### Task description:
Set down the entries exactly. No line may differ from its source.
-*-
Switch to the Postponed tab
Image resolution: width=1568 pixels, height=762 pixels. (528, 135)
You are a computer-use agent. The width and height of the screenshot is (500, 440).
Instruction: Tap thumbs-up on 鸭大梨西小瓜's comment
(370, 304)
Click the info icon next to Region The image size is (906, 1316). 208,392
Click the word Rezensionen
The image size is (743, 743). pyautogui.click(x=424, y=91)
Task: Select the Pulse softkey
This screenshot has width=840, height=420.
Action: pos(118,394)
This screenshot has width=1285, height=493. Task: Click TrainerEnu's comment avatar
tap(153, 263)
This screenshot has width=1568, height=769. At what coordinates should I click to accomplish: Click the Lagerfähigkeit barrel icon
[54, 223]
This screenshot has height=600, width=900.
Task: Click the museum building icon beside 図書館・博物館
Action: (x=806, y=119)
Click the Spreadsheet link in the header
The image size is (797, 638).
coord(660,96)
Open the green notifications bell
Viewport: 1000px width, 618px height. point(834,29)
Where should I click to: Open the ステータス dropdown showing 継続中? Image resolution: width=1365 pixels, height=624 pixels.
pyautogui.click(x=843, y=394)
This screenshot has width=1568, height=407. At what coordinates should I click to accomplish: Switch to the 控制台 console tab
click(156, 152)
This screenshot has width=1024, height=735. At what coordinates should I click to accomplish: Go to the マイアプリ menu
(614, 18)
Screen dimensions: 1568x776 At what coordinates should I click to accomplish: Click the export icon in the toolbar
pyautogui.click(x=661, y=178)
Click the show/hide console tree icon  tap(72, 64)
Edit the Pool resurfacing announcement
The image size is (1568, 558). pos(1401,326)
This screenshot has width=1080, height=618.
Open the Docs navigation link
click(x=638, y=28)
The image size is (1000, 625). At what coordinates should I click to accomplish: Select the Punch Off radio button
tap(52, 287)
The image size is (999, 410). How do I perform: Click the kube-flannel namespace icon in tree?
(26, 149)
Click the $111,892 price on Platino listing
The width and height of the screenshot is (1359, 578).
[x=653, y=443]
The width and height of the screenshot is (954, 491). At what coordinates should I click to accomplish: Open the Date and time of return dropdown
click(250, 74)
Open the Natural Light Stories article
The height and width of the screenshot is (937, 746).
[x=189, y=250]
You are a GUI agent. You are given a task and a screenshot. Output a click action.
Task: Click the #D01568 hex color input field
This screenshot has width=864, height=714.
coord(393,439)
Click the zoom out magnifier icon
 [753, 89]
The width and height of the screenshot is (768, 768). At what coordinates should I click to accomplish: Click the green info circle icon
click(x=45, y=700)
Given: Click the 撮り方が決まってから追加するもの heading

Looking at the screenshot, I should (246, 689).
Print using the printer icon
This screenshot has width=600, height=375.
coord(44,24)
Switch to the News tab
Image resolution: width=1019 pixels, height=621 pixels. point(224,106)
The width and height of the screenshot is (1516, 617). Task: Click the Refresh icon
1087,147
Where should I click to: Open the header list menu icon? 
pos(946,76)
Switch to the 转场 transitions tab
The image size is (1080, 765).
-*-
### Answer:
Switch to the Postponed tab
Image resolution: width=1568 pixels, height=762 pixels. (528, 135)
You are a computer-use agent. The width and height of the screenshot is (500, 440).
Instruction: Tap thumbs-up on 鸭大梨西小瓜's comment
(370, 304)
Click the info icon next to Region The image size is (906, 1316). 208,392
Click the word Rezensionen
The image size is (743, 743). pyautogui.click(x=424, y=91)
Task: Select the Pulse softkey
This screenshot has width=840, height=420.
Action: pos(118,394)
This screenshot has width=1285, height=493. Task: Click TrainerEnu's comment avatar
tap(153, 263)
This screenshot has width=1568, height=769. At what coordinates should I click to accomplish: Click the Lagerfähigkeit barrel icon
[54, 223]
This screenshot has height=600, width=900.
Task: Click the museum building icon beside 図書館・博物館
Action: (x=806, y=119)
Click the Spreadsheet link in the header
The image size is (797, 638).
coord(660,96)
Open the green notifications bell
Viewport: 1000px width, 618px height. point(834,29)
Where should I click to: Open the ステータス dropdown showing 継続中? Image resolution: width=1365 pixels, height=624 pixels.
pyautogui.click(x=843, y=394)
This screenshot has width=1568, height=407. At what coordinates should I click to accomplish: Switch to the 控制台 console tab
click(156, 152)
This screenshot has width=1024, height=735. At what coordinates should I click to accomplish: Go to the マイアプリ menu
(614, 18)
Screen dimensions: 1568x776 At what coordinates should I click to accomplish: Click the export icon in the toolbar
pyautogui.click(x=661, y=178)
Click the show/hide console tree icon  tap(72, 64)
Edit the Pool resurfacing announcement
The image size is (1568, 558). pos(1401,326)
This screenshot has width=1080, height=618.
Open the Docs navigation link
click(x=638, y=28)
The image size is (1000, 625). At what coordinates should I click to accomplish: Select the Punch Off radio button
tap(52, 287)
The image size is (999, 410). How do I perform: Click the kube-flannel namespace icon in tree?
(26, 149)
Click the $111,892 price on Platino listing
The width and height of the screenshot is (1359, 578).
[x=653, y=443]
The width and height of the screenshot is (954, 491). At what coordinates should I click to accomplish: Open the Date and time of return dropdown
click(250, 74)
Open the Natural Light Stories article
The height and width of the screenshot is (937, 746).
[x=189, y=250]
You are a GUI agent. You are given a task and a screenshot. Output a click action.
Task: Click the #D01568 hex color input field
This screenshot has width=864, height=714.
coord(393,439)
Click the zoom out magnifier icon
 [753, 89]
The width and height of the screenshot is (768, 768). At what coordinates should I click to accomplish: Click the green info circle icon
click(x=45, y=700)
Given: Click the 撮り方が決まってから追加するもの heading

Looking at the screenshot, I should (246, 689).
Print using the printer icon
This screenshot has width=600, height=375.
coord(44,24)
Switch to the News tab
Image resolution: width=1019 pixels, height=621 pixels. point(224,106)
The width and height of the screenshot is (1516, 617). Task: Click the Refresh icon
1087,147
Where should I click to: Open the header list menu icon? 
pos(946,76)
Switch to the 转场 transitions tab
The image size is (1080, 765).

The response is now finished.